Boeing meant that if Airbus could not show a "profit", it should do "the right thing" and disappear -- which would've been allright by Bacher, who interestingly also concluded that "Europe builds beautiful trains and systems like that. I challenge the concept that everyone has to build everything."

Canute

Anonymous

Dear Canute,
Thanks for your interesting comments. The "disinformation campaign" I was referring is not necessarily the materials dispute but rather the commitment/sales battle. It should however not be forgotten that Boeing (and the U.S. Government backing it up) have also attacked Airbus on technical issues for decades.
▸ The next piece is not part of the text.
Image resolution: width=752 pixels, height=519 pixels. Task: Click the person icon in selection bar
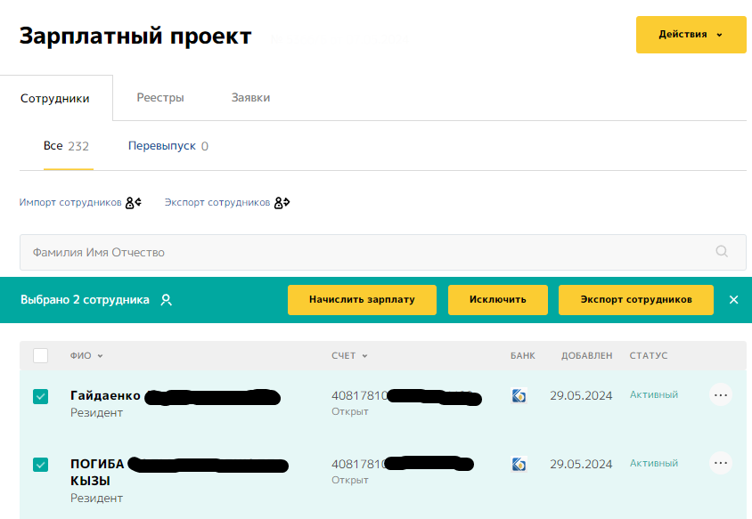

Now it is only fair that the Paneuropeans hit back. Not being an aerospace engineer I cannot judge which construction is better but I imagine there is something true at the criticism of the "plastic" fuselage.

Yours,
Daniel

Daniel

Anonymous

Fact of the matter is, Boeing booked (not committed, booked) Air India in December (when Indian Govt. approved).

And the same composite, Canute, that Boeing will use on the 787 has been used in the vertical stabilizer and rudder on the 777 for more than a decade. It is ridiculous in the extreme to suggest Boeing has no experience with this material.

proxl

Anonymous

>>Fact of the matter is, Boeing booked (not committed, booked) Air India in December (when Indian Govt. approved).
The 150 Chinese orders are at the same status. They are approved by the Chinese Govt. and reserved for 5 identified Chinese Airlines !
My sentiment is that both AB and B are playing with their order book, so please do not blame one or other ...

Huy

Anonymous

Hi Daniel,

I was only responding to what "PS" wrote, and not to your first comments, which I incidentally agree with fully.

However, I do believe that an analysis of the medium to long-term industrial strategies for the major two airframe makers, are somewhat more interesting than what transpired in the "great" sales war of 2005.

Proxl, I'm not questioning the material use of carbon fibre reinforced plastic in an airliner fuselage, nor am I saying that Boeing has no experience with CFRP (BTW, where did you hear that?). What I do question, however, is HOW THEY USE IT.

Canute

Anonymous

Even though Airbus could post better results than expected the fact is that in 2005 Boeing sold a huge number of 777 and 787 and the most part of Airbus sales are as of today A319/320 airframes.